If the laptop has switchable graphics,
x0xx - Manual Switching
x1xx - Auto Switching with OpenGL problem.


----------



## simoncherian (Aug 2, 2011)

Just a quick question before I go and pick this up tomorrow. 

Does this have international warranty?


----------



## Ishu Gupta (Aug 2, 2011)

Ishu Gupta said:


> If the laptop has switchable graphics,
> x0xx - Manual Switching
> x1xx - Auto Switching with OpenGL problem.


This is not true anymore. This has been fixed.



simoncherian said:


> Just a quick question before I go and pick this up tomorrow.
> 
> Does this have international warranty?


EDITED


----------



## simoncherian (Aug 2, 2011)

^^ That sucks.
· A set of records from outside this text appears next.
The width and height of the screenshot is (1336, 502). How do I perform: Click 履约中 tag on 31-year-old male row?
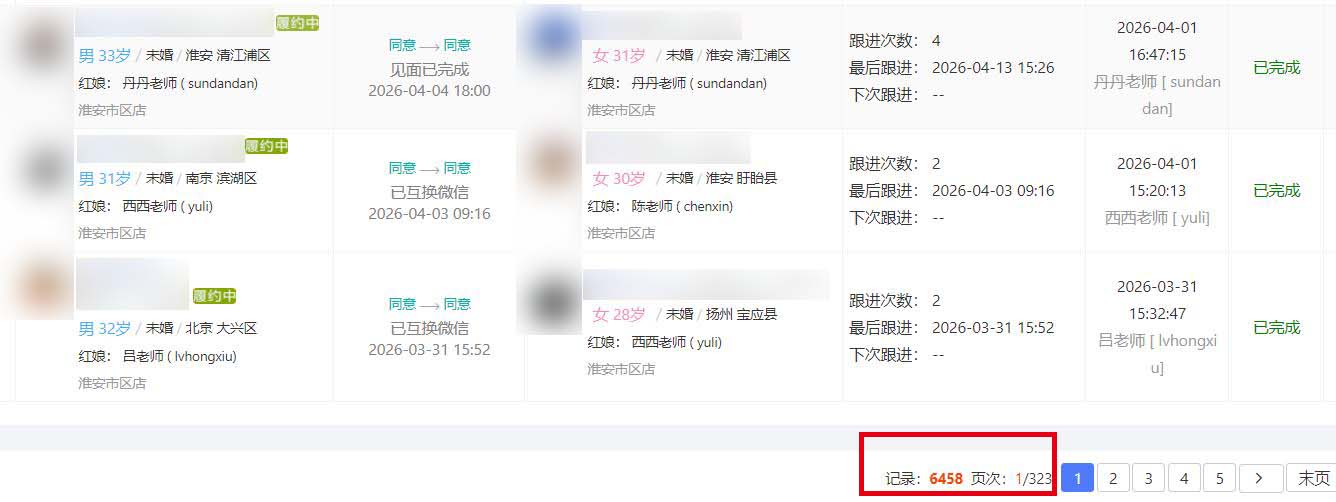pyautogui.click(x=267, y=146)
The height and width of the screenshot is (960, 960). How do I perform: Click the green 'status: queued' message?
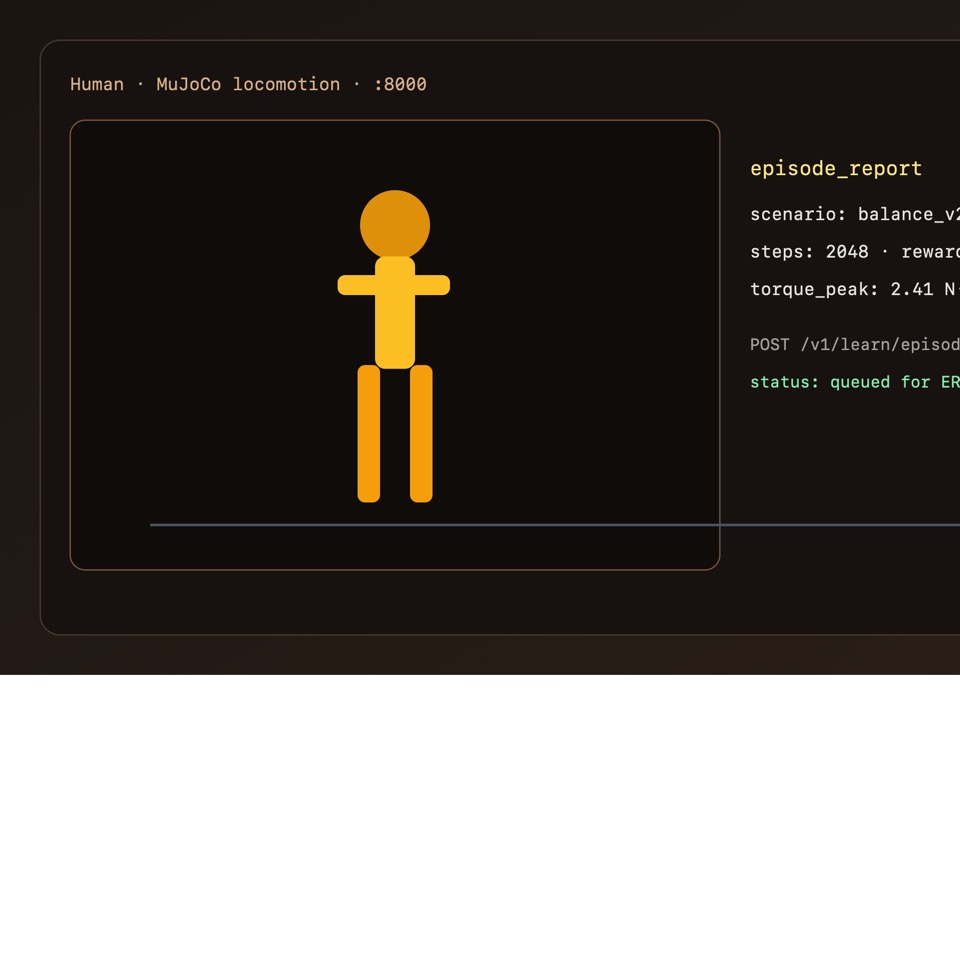pyautogui.click(x=855, y=382)
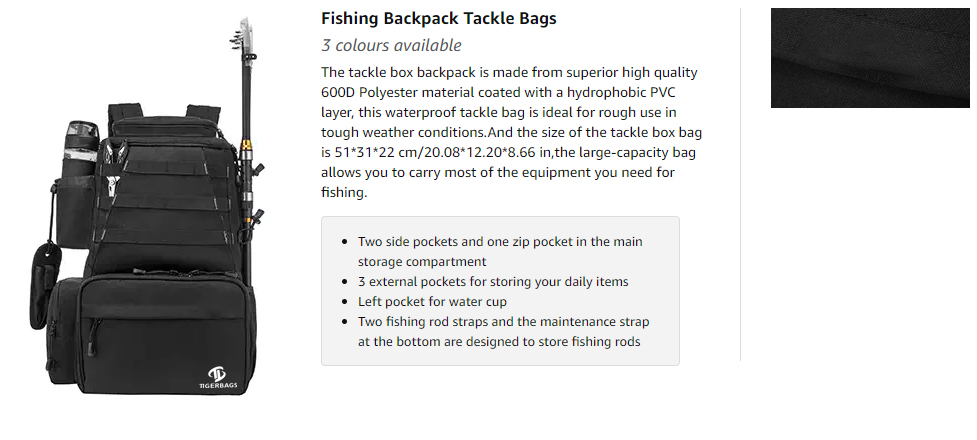Select the black fabric colour swatch
Screen dimensions: 977x440
tap(869, 58)
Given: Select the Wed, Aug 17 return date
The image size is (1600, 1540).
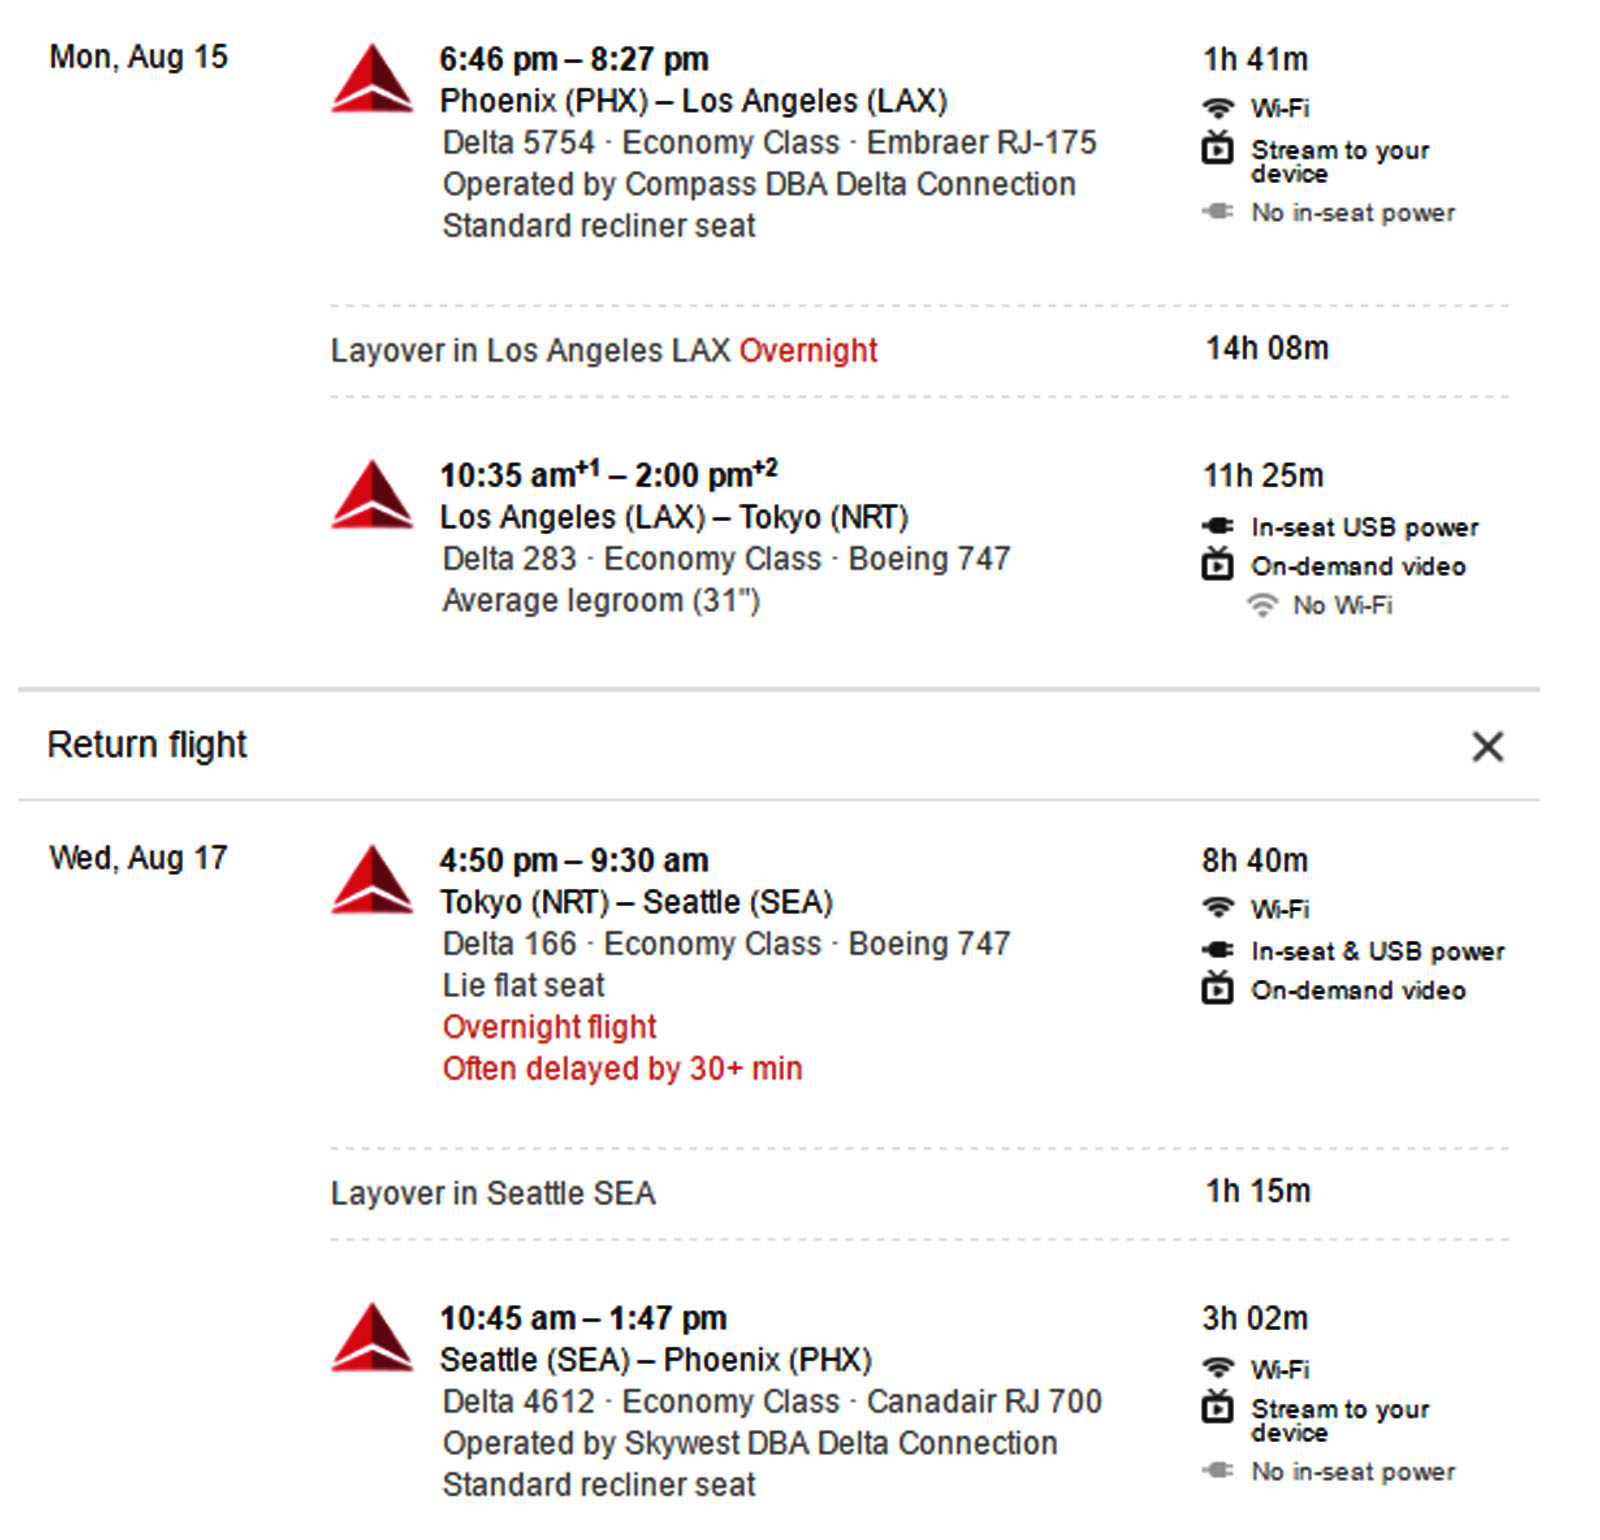Looking at the screenshot, I should [138, 859].
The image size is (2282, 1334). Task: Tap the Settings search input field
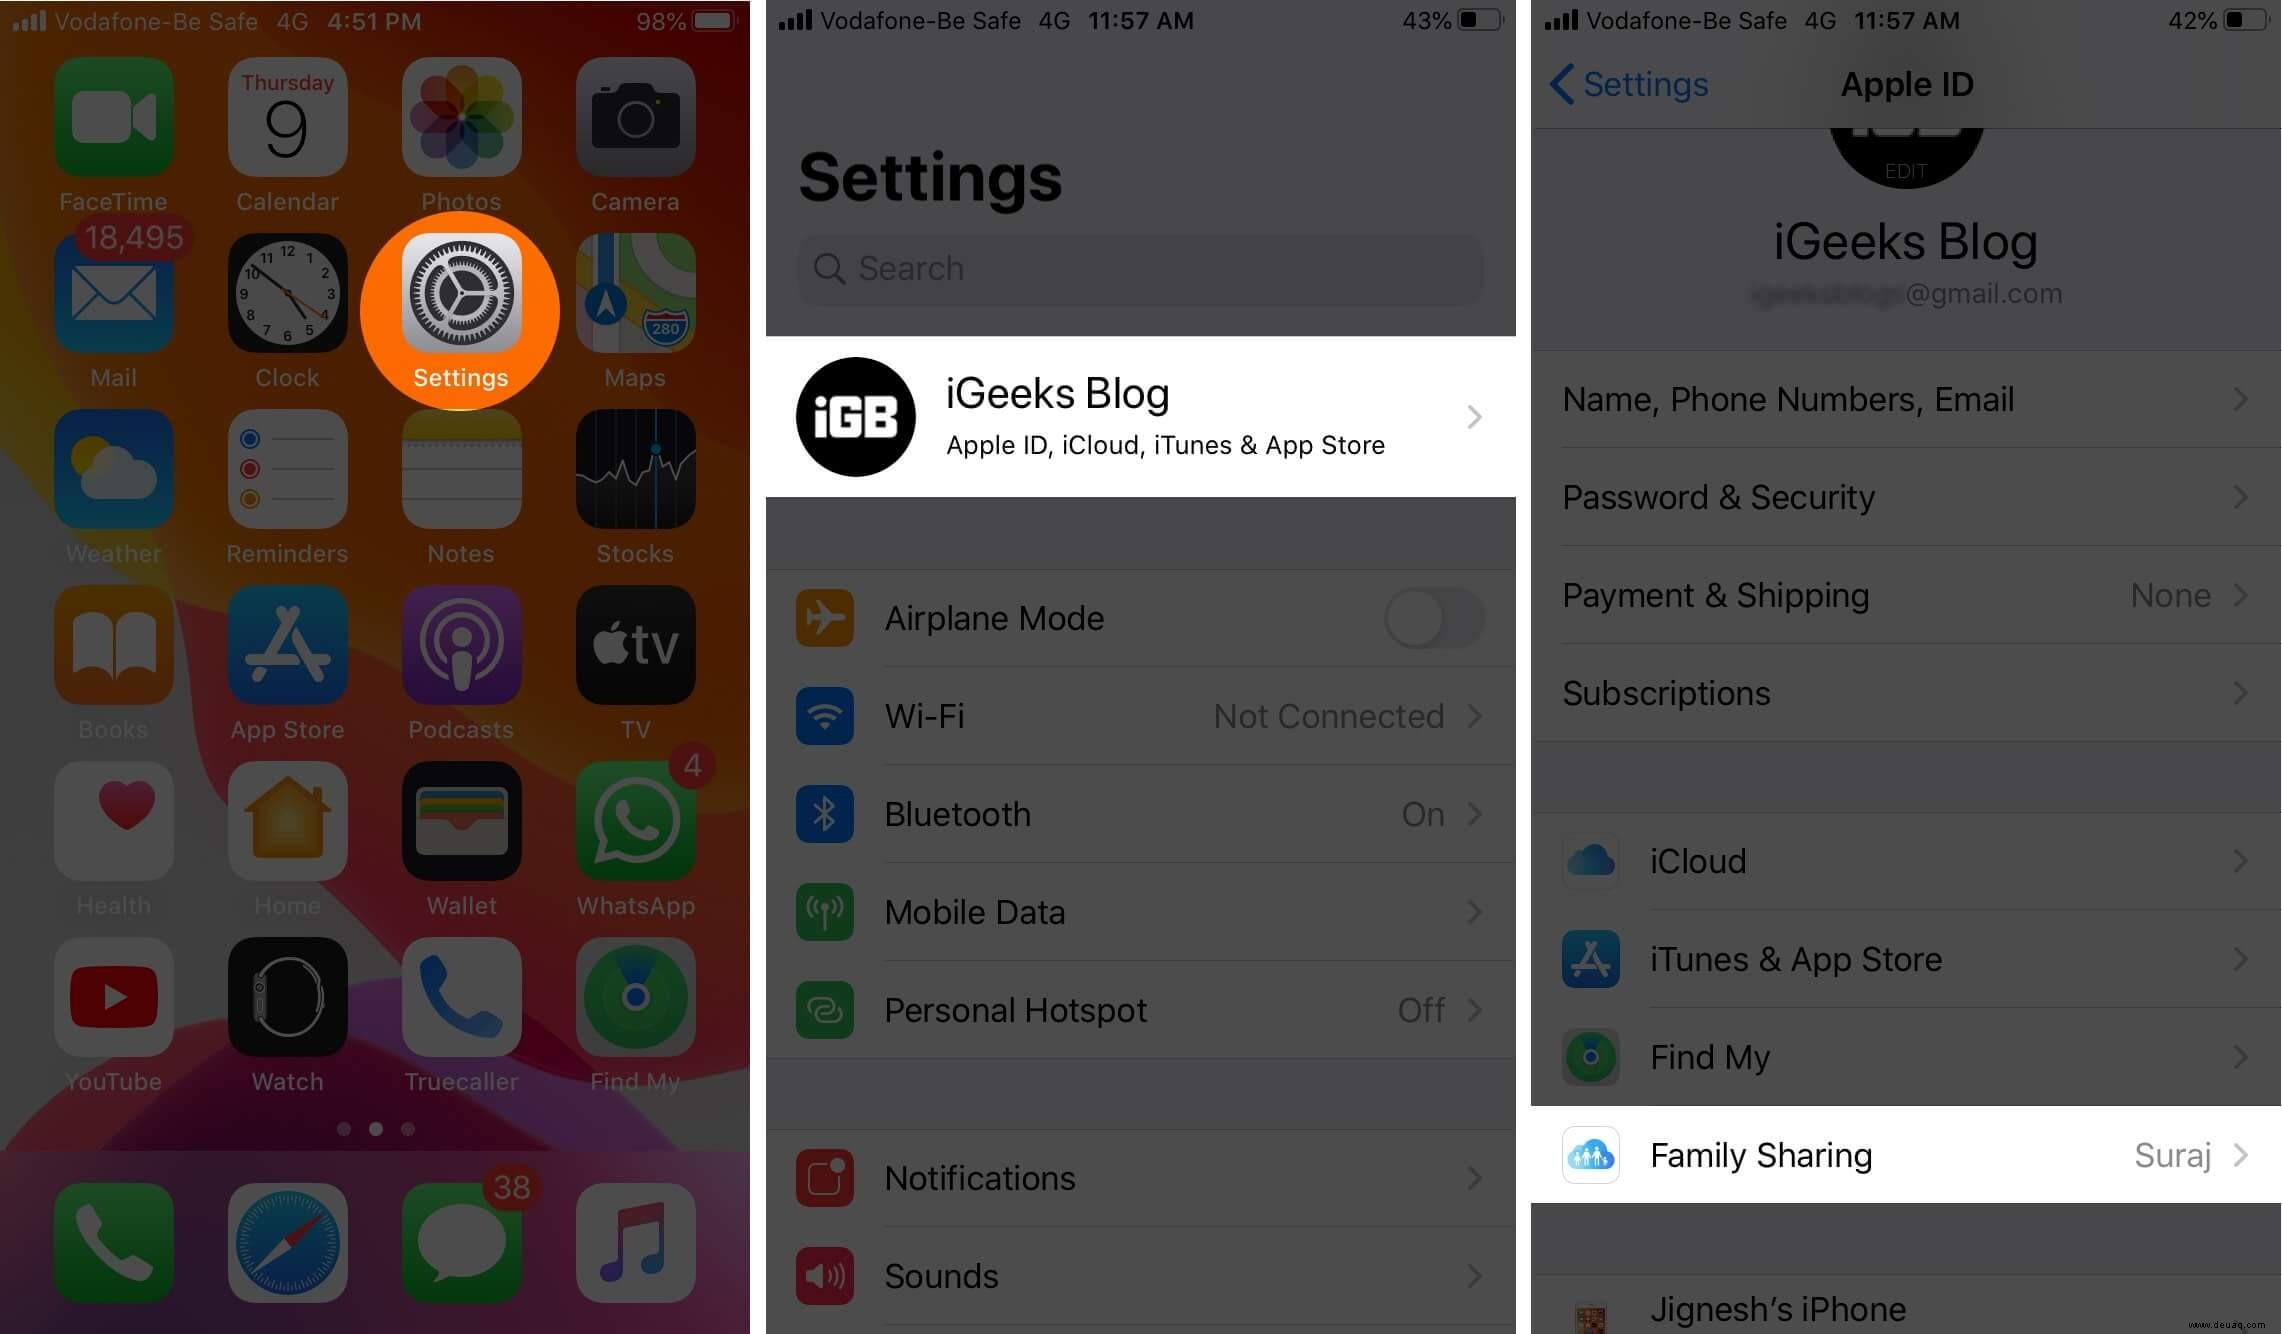point(1140,268)
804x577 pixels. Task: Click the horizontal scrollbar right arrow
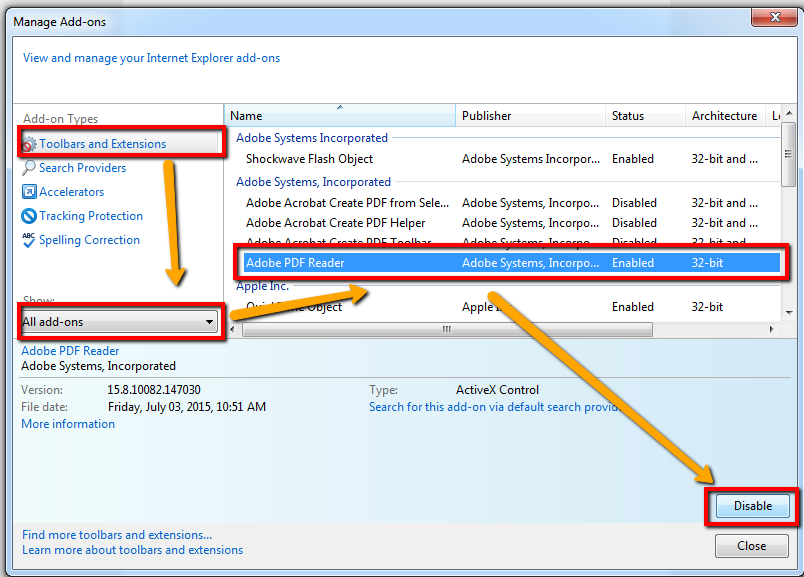point(771,329)
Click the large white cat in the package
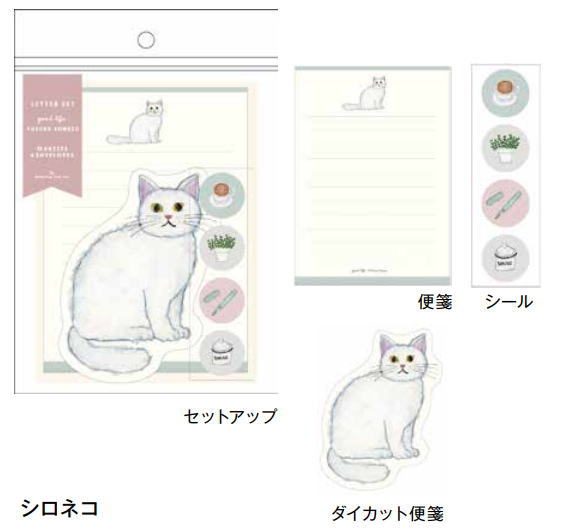 click(136, 274)
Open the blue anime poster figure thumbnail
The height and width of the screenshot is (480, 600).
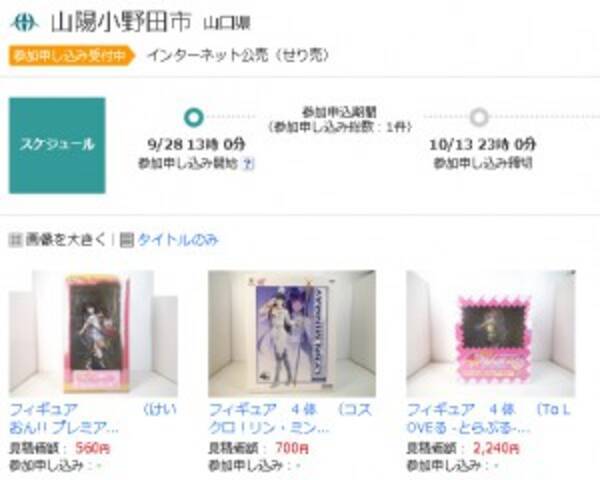(292, 333)
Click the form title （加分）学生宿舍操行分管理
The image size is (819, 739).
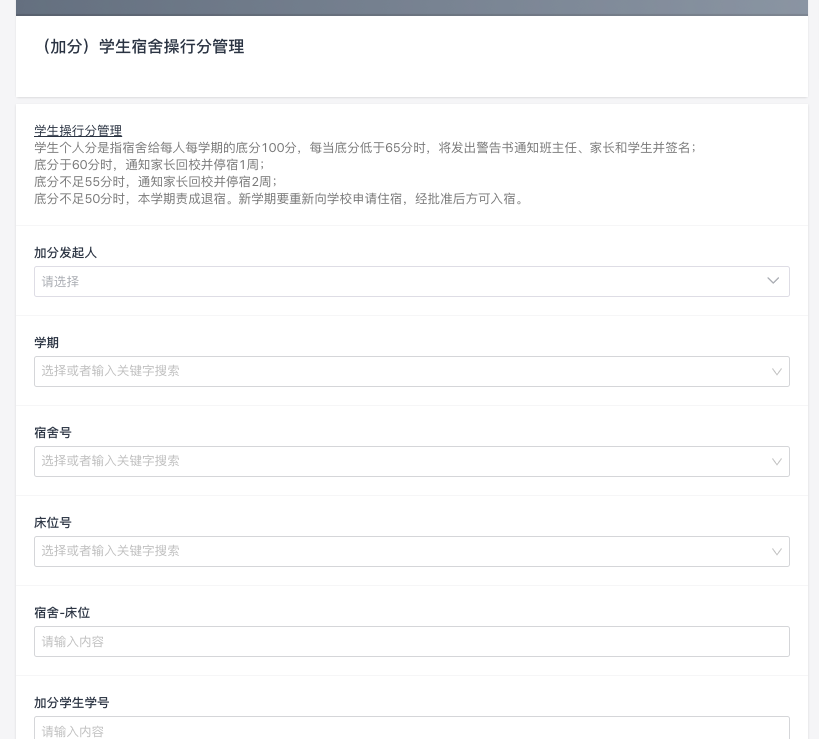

Now I have to look for something else. Any recos?
How about the acer 5830tg?


----------



## Ishu Gupta (Aug 2, 2011)

It does has a International warranty but the thing is these models are India only AFAIK. So if anything *model specific* goes wrong, it will take a long time to get fixed. They will need to get the parts to be shipped from here to wherever you take it.

Acer sucks. Very bad build quality.


----------



## ico (Aug 2, 2011)

simoncherian said:


> Does this have international warranty?


Better inquire yourself.

My friend asked his dealer about this, the dealer said 'yes.' My father bought a HP g4 series laptop from Singapore, it has international warranty. So, please verify once.


----------